Y es así que cuando no tenemos la posibilidad de proporcionarles nosotros mismos los quehaceres o no sabemos encauzarlos hacia aquellos que pueden convertirse en vocaciones y pasiones, les permitimos distraerse horas frente a la computadora, el teléfono celular y los videojuegos, matando el aburrimiento de la manera más inútil y perniciosa.
Si cuando se aburren únicamente se distraen, estos chicos solo cambian de aburrimiento, por tanto pueden llegar a convertirse en aburridos crónicos, ergo: seres autodestructivos y dañinos para otros. Está comprobado, además, por las ciencias que estudian la mente y la conducta, que ante el aburrimiento somos proclives a caer en las adicciones.
Pero una vez más, y como todo, no es el aburrimiento la causa de nuestros males, sino sólo un impulso a movernos, al que podemos reaccionar muy mal, desde una distorsionada forma de ver y vivir la vida.
Sin aburrimiento nos quedaríamos paralizados, muriendo poco a poco de indolencia en una cama o un sillón, sin querer nada, ni televisor ni celular ni libro ni compañía.
Es necesario el aburrimiento para descansar, pues nos impulsa al placer; para crear, porque nos lleva a emprender nuevos proyectos; para autoconocernos, ya que nos permite observarnos.
Sin embargo, para evitarlo, así como para evitar sentir malestar en general, acostumbramos vivir ocupados, muertos de cansancio o, en el otro extremo, completamente distraídos en actividades vanas e ideas superficiales; siempre, por supuesto, evitando mirarnos hondo.
Como el aburrimiento es un malestar, no es fácil verlo como un aliado, menos en la actualidad, en la era de la intolerancia a la frustración, debido a la consecución casi inmediata de nuestros deseos, posible gracias a la tecnología y las tarjetas de crédito.

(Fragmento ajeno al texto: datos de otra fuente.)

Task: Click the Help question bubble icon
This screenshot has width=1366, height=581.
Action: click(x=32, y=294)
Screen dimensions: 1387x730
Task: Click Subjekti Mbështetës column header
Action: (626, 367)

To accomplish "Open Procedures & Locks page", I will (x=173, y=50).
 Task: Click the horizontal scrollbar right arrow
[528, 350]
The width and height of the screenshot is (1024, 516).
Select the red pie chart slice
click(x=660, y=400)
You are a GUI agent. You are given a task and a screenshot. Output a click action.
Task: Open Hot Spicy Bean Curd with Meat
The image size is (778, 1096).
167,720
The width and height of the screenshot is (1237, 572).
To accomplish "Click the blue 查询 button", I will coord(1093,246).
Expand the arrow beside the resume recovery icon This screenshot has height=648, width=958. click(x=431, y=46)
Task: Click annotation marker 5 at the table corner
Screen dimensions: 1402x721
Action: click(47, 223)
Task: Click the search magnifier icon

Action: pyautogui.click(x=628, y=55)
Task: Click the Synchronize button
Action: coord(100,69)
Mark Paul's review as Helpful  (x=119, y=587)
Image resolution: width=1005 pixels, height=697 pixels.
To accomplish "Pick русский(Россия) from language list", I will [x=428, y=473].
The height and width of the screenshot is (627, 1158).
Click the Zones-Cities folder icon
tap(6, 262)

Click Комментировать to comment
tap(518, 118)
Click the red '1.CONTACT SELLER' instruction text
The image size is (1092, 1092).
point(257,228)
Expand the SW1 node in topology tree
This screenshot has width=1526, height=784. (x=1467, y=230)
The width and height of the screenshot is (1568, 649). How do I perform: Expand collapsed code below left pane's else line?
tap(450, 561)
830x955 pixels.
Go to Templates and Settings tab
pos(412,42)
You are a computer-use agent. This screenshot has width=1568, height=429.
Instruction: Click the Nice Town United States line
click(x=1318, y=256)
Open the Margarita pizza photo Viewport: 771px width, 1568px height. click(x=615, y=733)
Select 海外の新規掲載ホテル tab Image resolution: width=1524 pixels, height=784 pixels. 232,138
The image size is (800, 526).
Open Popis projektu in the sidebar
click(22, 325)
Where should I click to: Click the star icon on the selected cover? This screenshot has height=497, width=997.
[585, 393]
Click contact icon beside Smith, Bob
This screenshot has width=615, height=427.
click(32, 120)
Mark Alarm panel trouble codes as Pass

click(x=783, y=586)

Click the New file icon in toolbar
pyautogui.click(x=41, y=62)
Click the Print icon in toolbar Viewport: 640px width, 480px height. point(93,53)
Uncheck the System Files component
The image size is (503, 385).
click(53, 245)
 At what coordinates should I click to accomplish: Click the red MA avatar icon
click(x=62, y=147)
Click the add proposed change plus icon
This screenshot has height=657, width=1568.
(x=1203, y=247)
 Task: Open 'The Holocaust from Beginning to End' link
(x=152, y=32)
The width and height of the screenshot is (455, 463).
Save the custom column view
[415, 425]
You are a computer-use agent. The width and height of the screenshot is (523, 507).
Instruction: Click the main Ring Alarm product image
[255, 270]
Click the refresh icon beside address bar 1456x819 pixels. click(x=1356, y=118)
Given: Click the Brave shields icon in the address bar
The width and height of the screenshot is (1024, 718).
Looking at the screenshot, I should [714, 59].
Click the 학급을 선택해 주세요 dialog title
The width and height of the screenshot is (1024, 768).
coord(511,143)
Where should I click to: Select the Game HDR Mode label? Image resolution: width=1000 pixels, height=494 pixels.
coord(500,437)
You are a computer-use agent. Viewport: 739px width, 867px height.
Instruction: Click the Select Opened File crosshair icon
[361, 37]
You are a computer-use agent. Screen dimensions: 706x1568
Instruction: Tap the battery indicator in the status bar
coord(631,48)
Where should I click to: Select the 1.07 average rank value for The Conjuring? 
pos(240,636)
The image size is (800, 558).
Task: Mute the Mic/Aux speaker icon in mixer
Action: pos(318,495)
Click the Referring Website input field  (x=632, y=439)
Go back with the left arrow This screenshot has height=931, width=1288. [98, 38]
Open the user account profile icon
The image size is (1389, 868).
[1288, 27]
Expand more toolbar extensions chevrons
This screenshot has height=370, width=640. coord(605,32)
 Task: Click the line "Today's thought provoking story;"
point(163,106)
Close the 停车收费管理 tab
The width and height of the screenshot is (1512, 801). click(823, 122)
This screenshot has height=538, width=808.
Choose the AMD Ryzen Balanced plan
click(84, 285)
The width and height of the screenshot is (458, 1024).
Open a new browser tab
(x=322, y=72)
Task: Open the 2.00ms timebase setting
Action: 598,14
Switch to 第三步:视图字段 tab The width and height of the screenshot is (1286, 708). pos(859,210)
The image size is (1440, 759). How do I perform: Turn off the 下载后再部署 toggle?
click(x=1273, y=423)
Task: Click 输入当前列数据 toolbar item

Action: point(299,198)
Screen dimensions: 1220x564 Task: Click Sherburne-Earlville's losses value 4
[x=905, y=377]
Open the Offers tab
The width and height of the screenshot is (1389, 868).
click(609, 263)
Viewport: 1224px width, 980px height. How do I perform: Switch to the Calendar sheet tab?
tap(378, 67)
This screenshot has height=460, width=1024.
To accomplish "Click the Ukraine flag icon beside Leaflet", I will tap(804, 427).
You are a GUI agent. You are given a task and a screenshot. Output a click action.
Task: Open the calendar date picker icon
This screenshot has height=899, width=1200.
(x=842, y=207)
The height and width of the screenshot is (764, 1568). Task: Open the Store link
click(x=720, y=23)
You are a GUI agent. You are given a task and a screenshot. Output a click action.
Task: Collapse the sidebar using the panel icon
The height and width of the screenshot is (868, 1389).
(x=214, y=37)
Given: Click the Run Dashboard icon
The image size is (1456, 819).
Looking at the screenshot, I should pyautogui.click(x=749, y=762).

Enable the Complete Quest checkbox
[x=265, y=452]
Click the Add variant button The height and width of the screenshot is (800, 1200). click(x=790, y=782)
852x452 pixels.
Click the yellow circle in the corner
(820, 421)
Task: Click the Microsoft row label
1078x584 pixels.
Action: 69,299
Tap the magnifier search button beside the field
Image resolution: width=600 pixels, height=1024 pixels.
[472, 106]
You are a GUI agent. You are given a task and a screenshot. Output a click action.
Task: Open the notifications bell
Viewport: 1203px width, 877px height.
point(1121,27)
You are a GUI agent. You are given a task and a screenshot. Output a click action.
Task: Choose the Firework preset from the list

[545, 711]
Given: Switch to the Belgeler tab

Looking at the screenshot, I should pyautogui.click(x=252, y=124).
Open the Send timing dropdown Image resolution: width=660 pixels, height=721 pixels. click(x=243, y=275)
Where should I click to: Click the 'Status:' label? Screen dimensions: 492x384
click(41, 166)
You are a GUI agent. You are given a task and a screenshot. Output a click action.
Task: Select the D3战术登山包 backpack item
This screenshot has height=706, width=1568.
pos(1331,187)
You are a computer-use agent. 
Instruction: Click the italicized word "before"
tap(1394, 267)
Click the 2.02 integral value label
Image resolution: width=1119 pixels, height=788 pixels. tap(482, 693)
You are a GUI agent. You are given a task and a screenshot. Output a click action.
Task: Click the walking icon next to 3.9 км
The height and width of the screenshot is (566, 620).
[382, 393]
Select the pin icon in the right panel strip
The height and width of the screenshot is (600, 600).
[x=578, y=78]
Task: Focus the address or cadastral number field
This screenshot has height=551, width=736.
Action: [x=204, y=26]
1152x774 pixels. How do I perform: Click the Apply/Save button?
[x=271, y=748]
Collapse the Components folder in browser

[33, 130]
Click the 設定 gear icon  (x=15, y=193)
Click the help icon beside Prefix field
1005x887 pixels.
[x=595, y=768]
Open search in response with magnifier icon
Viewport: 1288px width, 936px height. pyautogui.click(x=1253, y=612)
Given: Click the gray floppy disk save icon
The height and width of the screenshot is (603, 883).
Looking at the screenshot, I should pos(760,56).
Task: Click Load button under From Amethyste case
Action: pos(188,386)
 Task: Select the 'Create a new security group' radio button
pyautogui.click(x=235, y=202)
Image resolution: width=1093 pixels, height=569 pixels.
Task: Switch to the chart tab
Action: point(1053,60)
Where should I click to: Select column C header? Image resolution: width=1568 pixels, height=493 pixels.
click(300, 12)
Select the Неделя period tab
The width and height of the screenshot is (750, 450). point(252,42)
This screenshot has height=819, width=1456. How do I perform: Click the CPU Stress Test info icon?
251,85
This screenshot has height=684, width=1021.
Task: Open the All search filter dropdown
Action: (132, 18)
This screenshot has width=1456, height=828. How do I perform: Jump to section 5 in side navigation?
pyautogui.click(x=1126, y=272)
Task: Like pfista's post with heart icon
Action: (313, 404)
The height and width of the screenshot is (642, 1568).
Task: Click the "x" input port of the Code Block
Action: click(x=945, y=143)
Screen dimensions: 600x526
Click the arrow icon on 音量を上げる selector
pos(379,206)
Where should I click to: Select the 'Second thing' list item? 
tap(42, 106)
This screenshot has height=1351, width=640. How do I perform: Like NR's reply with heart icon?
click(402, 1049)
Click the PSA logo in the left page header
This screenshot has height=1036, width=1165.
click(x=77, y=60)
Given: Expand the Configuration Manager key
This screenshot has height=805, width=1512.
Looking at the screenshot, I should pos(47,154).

Y debido, también, a la mediocridad de esos deseos, así como a la calidad de distracción, y no de ocupación gozosa y profunda, que le imprimimos a la mayoría de nuestras actividades.
El problema es que las distracciones duran poco y el aburrimiento vuelve pronto. Cuando emprendemos, en cambio, empresas difíciles y de largo aliento o gran compromiso, que mantengan nuestro entusiasmo en el tiempo, el aburrimiento no solo se alejará por temporadas, sino se habrá convertido en progreso.
Si en lugar de ver una película nos observamos un rato, para ver por qué una vez que alcanzamos aquello que deseamos, nos acostumbramos tan rápido a ello que dejamos de disfrutarlo y, por ende, nos aburrimos, descubriremos que no pocos aspectos de nuestras vidas necesitan atención.
En primera instancia, veremos que satisfacer nuestros deseos no es sinónimo de bienestar interno, como no sea momentáneo, porque nacimos para ir siempre más allá de donde llegamos, incluso después de morir; que, por cierto, nos está faltando gratitud por todo aquello que tenemos, sentimiento profundo que sí nos posibilita tanto el placer como la satisfacción para ya, aquí y ahora; y que el malestar, cualquiera que sea su origen y su forma de manifestación, siempre tiene un lado bueno: es el aviso de que tenemos que movernos de donde estamos de inmediato, sobre todo internamente.
Si se aburre, agradézcalo, significa que quiere y puede avanzar.